FirasGit / medicaldiffusion

Medical Diffusion: This repository contains the code to our paper Medical Diffusion: Denoising Diffusion Probabilistic Models for 3D Medical Image Synthesis

Geek Repo:Geek Repo

Github PK Tool:Github PK Tool

train own dataset

Zhongrocky opened this issue · comments

Hello, I encountered a situation where the dataset is not available while training my own dataset. The code can return training data, but cannot return validation data. Do you need to change the dataset structure? Or how to run it to train the Vqgan model. Thank you a lot.

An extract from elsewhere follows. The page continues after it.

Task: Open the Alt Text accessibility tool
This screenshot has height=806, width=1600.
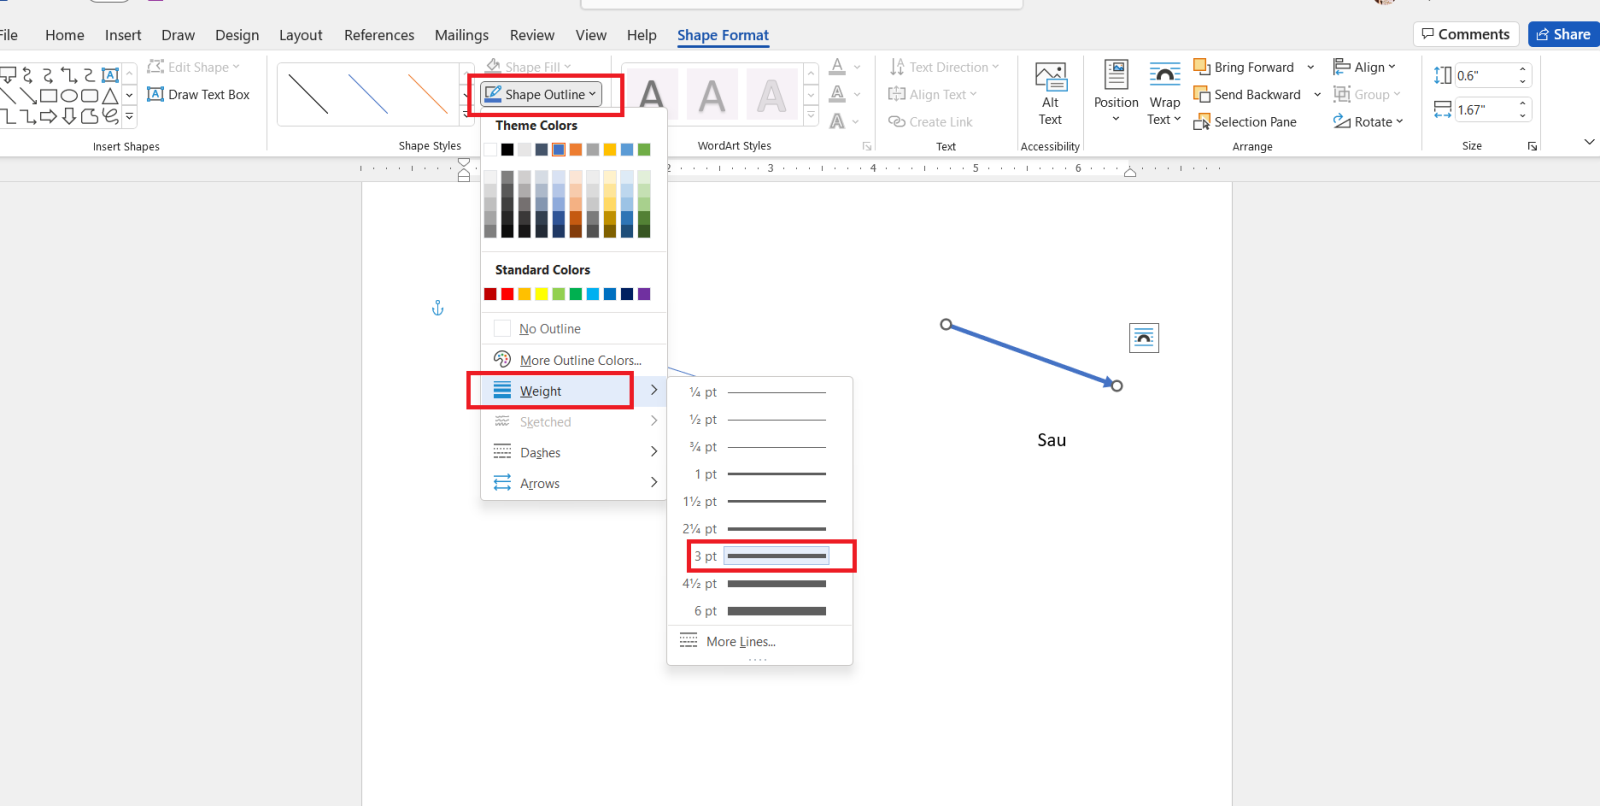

I have the same question,It refers that only nii files can work but I am failed to do so with Traceback (most recent call last):
File "train/train_vqgan.py", line 95, in
run()
File "/home/21zzz/.conda/envs/medicaldiffusion/lib/python3.8/site-packages/hydra/main.py", line 90, in decorated_main
_run_hydra(
File "/home/21zzz/.conda/envs/medicaldiffusion/lib/python3.8/site-packages/hydra/_internal/utils.py", line 389, in _run_hydra
_run_app(
File "/home/21zzz/.conda/envs/medicaldiffusion/lib/python3.8/site-packages/hydra/_internal/utils.py", line 452, in _run_app
run_and_report(
File "/home/21zzz/.conda/envs/medicaldiffusion/lib/python3.8/site-packages/hydra/_internal/utils.py", line 216, in run_and_report
raise ex
File "/home/21zzz/.conda/envs/medicaldiffusion/lib/python3.8/site-packages/hydra/_internal/utils.py", line 213, in run_and_report
return func()
File "/home/21zzz/.conda/envs/medicaldiffusion/lib/python3.8/site-packages/hydra/_internal/utils.py", line 453, in
lambda: hydra.run(
File "/home/21zzz/.conda/envs/medicaldiffusion/lib/python3.8/site-packages/hydra/_internal/hydra.py", line 132, in run
_ = ret.return_value
File "/home/21zzz/.conda/envs/medicaldiffusion/lib/python3.8/site-packages/hydra/core/utils.py", line 260, in return_value
raise self._return_value
File "/home/21zzz/.conda/envs/medicaldiffusion/lib/python3.8/site-packages/hydra/core/utils.py", line 186, in run_job
ret.return_value = task_function(task_cfg)
File "train/train_vqgan.py", line 21, in run
train_dataset, val_dataset, sampler = get_dataset(cfg)
File "/home/21zzz/.conda/envs/medicaldiffusion/lib/python3.8/site-packages/train/get_dataset.py", line 48, in get_dataset
raise ValueError(f'{cfg.dataset.name} Dataset is not available')
ValueError: liver Dataset is not available
What should I do to adjust my dataset

you need to adjust two lines like shown in this pull request:
746a588
And may also need to swap the name of your dataset in the config files for training. Does the error persist after that?

@benearnthof After modifying the config file and code according to your suggestion, there are still errors. I am considering whether the relationship between image size may be related to preprocessing. In addition, there is a significant gap between my area of interest and the entire image, and there is an extremely imbalanced phenomenon in the image. Can this algorithm be implemented for such image denoising?

@Zhongrocky Without seeing your dataset (image sizes, amount of images, the shape of the input tensors you want to model e.g. the snippet of the images that is relevant for your case) I really cannot answer this question. In general this method should work for 3D data that contains both information in the height and width axes (spatially coherent data) and also is sufficiently self-similar in the time/depth axis.